La zona colpita ricade nella fascia “esterna” dell’Appennino settentrionale, caratterizzata da pericolosità sismica alta. Contribuiscono a questi valori di pericolosità i terremoti dell’Appennino, a sudest, e quelli “locali” generati da faglie attive collocate al di sotto delle coperture sedimentarie recenti del Po, a nord, e del margine adriatico.

Tra i terremoti appenninici troviamo quelli del 1781, 1661, 1768, 1918, 1594, tutti eventi importanti (magnitudo pari o superiore a 6) che hanno provocato danni intorno alle aree epicentrali e sono stati risentiti verso la costa.

I terremoti della fascia “esterna”, invece, sono mediamente di magnitudo inferiore ma, essendo più prossimi ai centri di Cesena, Cesenatico, Gambettola, hanno provocato danni maggiori. Anche se la zona interessata dagli eventi di questi ultimi giorni ha una sismicità più moderata di quelle circostanti, è ragionevole pensare che le strutture attive proseguano nel sottosuolo nell’area di Cesenatico. Come vedremo più avanti, questo è confermato dalle conoscenze sulla geologia del sottosuolo.

Tornando alla sequenza di questi giorni, possiamo provare a confrontare la posizione degli epicentri con le strutture sismogenetiche del DISS – Database of Individual Seismogenic Sources  (Figura 4). Si nota come la sismicità attuale si collochi nell’estremità settentrionale della sorgente composita del riminese, rappresentata da faglie inverse sepolte, poste in prossimità della costa adriatica. Si potrebbe quindi ipotizzare a) un proseguimento della struttura riminese verso nord, oppure b) che la sismicità sia legata proprio a una transizione strutturale al bordo del sistema di faglie della costa riminese. 

Se si guarda a un profilo geologico che attraversa la zona in questione, si nota come al di sotto della copertura sedimentaria recente sia presente una complessa struttura di faglie inverse, del tutto analoga a quelle che hanno dato luogo, tra gli altri, ai terremoti del 2012 nella zona di Finale Emilia e Mirandola

Un aiuto in questo senso potrebbero darlo i meccanismi focali degli eventi recenti.
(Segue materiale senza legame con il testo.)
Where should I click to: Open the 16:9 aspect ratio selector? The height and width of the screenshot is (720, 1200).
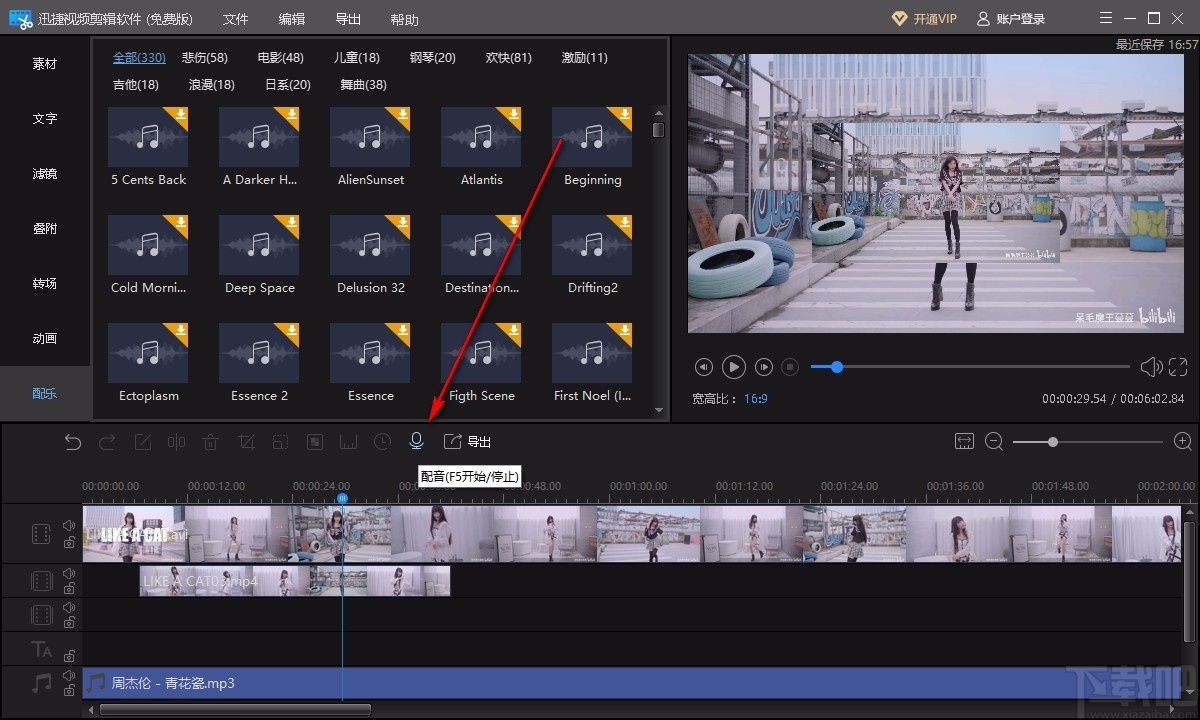755,398
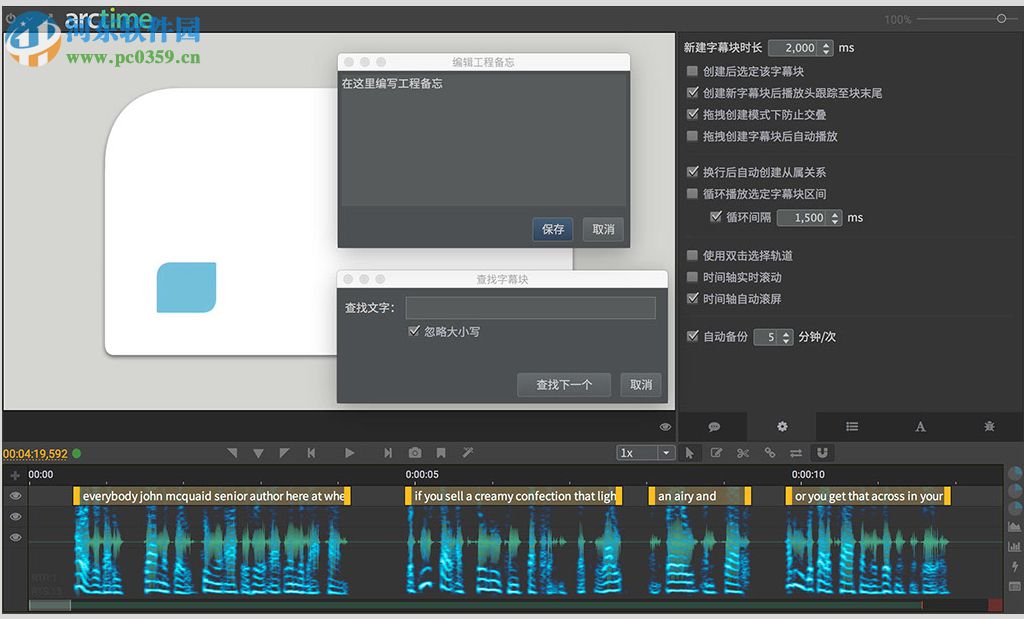Click the 查找文字 text input field

[530, 307]
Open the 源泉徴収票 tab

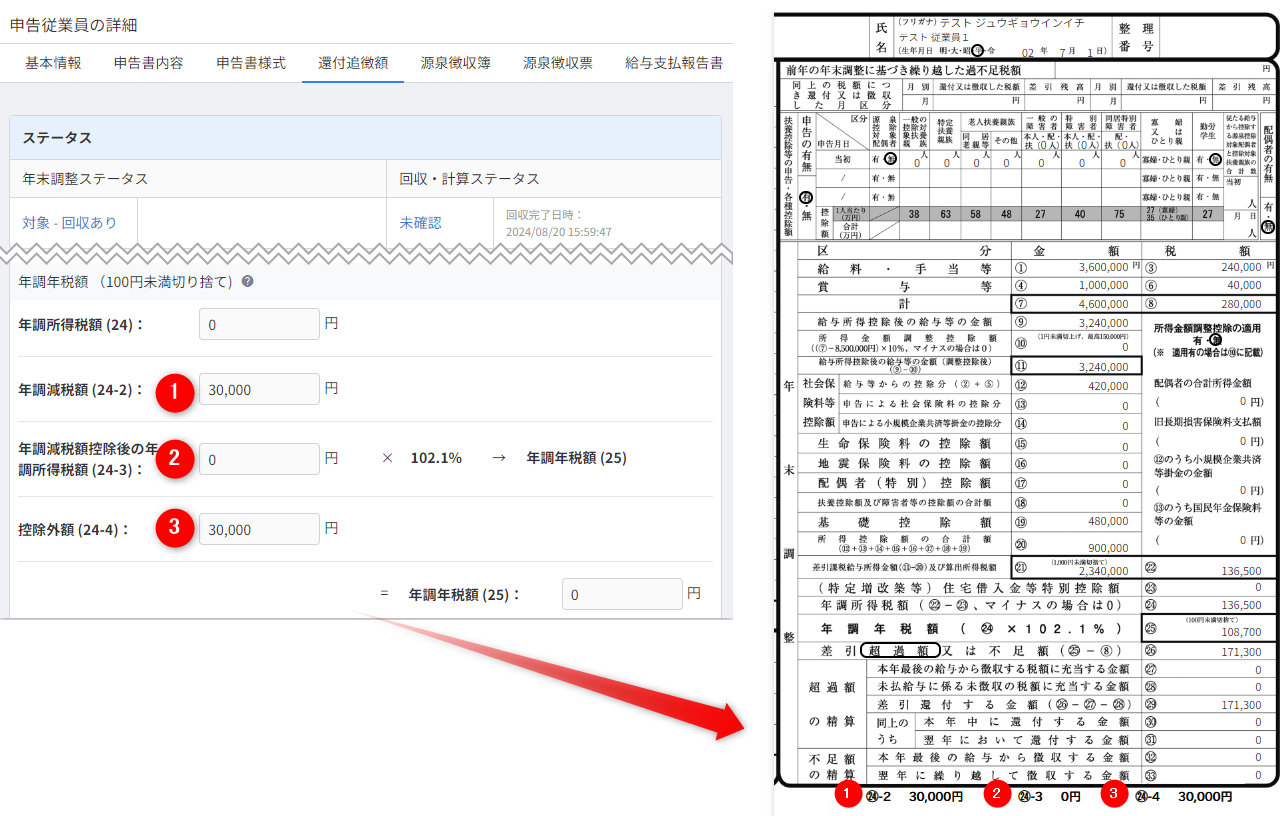tap(557, 63)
Ebbene, per entrambi i due eventi principali della sequenza, quelli di magnitudo Mw 4.0 e Mw 4.1 del 26 e del 28 gennaio 2023, sono stati calcolati dei meccanismi focali trascorrenti, indici di un movimento orizzontale della faglia, che potrebbe essere individuata in uno dei due piani identificati (ENE-SSO o NNO- SSE). Sembrerebbe quindi poter propendere per una faglia di svincolo tra strutture di faglie inverse come quelle del riminese e quelle note nel sottosuolo padano a nord.

Va tuttavia considerato che le profondità ipocentrali calcolate per i terremoti della sequenza di questi giorni sono comprese tra i 15 e i 25 km, facendo pensare a una deformazione del basamento situato al di sotto della copertura sedimentaria”.